» Activity:
Please output every record exactly, keeping each line as it is.

::: Data for this exercise

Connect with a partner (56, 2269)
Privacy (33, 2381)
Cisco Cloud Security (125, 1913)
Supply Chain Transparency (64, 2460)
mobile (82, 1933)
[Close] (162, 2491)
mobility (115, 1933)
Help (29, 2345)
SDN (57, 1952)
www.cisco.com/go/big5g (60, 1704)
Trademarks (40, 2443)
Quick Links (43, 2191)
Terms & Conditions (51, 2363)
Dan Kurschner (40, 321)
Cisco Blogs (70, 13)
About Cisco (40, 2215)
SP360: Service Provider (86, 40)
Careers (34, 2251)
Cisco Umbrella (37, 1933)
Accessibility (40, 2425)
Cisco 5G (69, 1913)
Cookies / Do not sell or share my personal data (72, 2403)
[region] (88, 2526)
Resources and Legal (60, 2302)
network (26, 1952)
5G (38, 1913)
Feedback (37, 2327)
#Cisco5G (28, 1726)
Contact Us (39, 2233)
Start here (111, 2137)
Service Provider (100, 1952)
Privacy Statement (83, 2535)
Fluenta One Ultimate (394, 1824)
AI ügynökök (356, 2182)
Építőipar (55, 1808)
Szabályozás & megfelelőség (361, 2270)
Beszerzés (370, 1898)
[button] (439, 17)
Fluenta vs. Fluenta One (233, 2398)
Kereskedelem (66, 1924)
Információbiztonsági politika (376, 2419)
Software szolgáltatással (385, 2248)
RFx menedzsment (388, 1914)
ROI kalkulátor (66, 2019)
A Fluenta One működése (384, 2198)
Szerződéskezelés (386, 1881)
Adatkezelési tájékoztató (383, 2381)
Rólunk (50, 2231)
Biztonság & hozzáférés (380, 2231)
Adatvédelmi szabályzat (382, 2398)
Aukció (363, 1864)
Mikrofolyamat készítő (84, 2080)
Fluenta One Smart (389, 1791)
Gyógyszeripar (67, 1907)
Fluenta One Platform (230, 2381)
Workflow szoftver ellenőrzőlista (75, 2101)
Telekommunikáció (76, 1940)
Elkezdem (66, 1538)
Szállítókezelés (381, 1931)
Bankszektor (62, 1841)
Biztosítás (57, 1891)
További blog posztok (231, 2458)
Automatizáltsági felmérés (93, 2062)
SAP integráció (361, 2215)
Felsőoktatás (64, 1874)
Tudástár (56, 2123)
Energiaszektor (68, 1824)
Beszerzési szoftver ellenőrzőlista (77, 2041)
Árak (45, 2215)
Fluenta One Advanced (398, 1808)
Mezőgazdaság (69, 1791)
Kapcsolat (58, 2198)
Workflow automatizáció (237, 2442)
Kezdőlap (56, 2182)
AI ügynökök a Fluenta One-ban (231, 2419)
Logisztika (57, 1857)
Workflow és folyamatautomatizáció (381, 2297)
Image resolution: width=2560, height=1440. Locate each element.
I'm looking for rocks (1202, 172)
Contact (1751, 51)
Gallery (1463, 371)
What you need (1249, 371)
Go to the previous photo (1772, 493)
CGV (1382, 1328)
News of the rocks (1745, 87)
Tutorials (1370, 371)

::::::

» Answer space:
Connect with a partner (56, 2269)
Privacy (33, 2381)
Cisco Cloud Security (125, 1913)
Supply Chain Transparency (64, 2460)
mobile (82, 1933)
[Close] (162, 2491)
mobility (115, 1933)
Help (29, 2345)
SDN (57, 1952)
www.cisco.com/go/big5g (60, 1704)
Trademarks (40, 2443)
Quick Links (43, 2191)
Terms & Conditions (51, 2363)
Dan Kurschner (40, 321)
Cisco Blogs (70, 13)
About Cisco (40, 2215)
SP360: Service Provider (86, 40)
Careers (34, 2251)
Cisco Umbrella (37, 1933)
Accessibility (40, 2425)
Cisco 5G (69, 1913)
Cookies / Do not sell or share my personal data (72, 2403)
[region] (88, 2526)
Resources and Legal (60, 2302)
network (26, 1952)
5G (38, 1913)
Feedback (37, 2327)
#Cisco5G (28, 1726)
Contact Us (39, 2233)
Start here (111, 2137)
Service Provider (100, 1952)
Privacy Statement (83, 2535)
Fluenta One Ultimate (394, 1824)
AI ügynökök (356, 2182)
Építőipar (55, 1808)
Szabályozás & megfelelőség (361, 2270)
Beszerzés (370, 1898)
[button] (439, 17)
Fluenta vs. Fluenta One (233, 2398)
Kereskedelem (66, 1924)
Információbiztonsági politika (376, 2419)
Software szolgáltatással (385, 2248)
RFx menedzsment (388, 1914)
ROI kalkulátor (66, 2019)
A Fluenta One működése (384, 2198)
Szerződéskezelés (386, 1881)
Adatkezelési tájékoztató (383, 2381)
Rólunk (50, 2231)
Biztonság & hozzáférés (380, 2231)
Adatvédelmi szabályzat (382, 2398)
Aukció (363, 1864)
Mikrofolyamat készítő (84, 2080)
Fluenta One Smart (389, 1791)
Gyógyszeripar (67, 1907)
Fluenta One Platform (230, 2381)
Workflow szoftver ellenőrzőlista (75, 2101)
Telekommunikáció (76, 1940)
Elkezdem (66, 1538)
Szállítókezelés (381, 1931)
Bankszektor (62, 1841)
Biztosítás (57, 1891)
További blog posztok (231, 2458)
Automatizáltsági felmérés (93, 2062)
SAP integráció (361, 2215)
Felsőoktatás (64, 1874)
Tudástár (56, 2123)
Energiaszektor (68, 1824)
Beszerzési szoftver ellenőrzőlista (77, 2041)
Árak (45, 2215)
Fluenta One Advanced (398, 1808)
Mezőgazdaság (69, 1791)
Kapcsolat (58, 2198)
Workflow automatizáció (237, 2442)
Kezdőlap (56, 2182)
AI ügynökök a Fluenta One-ban (231, 2419)
Logisztika (57, 1857)
Workflow és folyamatautomatizáció (381, 2297)
Image resolution: width=2560, height=1440. Locate each element.
I'm looking for rocks (1202, 172)
Contact (1751, 51)
Gallery (1463, 371)
What you need (1249, 371)
Go to the previous photo (1772, 493)
CGV (1382, 1328)
News of the rocks (1745, 87)
Tutorials (1370, 371)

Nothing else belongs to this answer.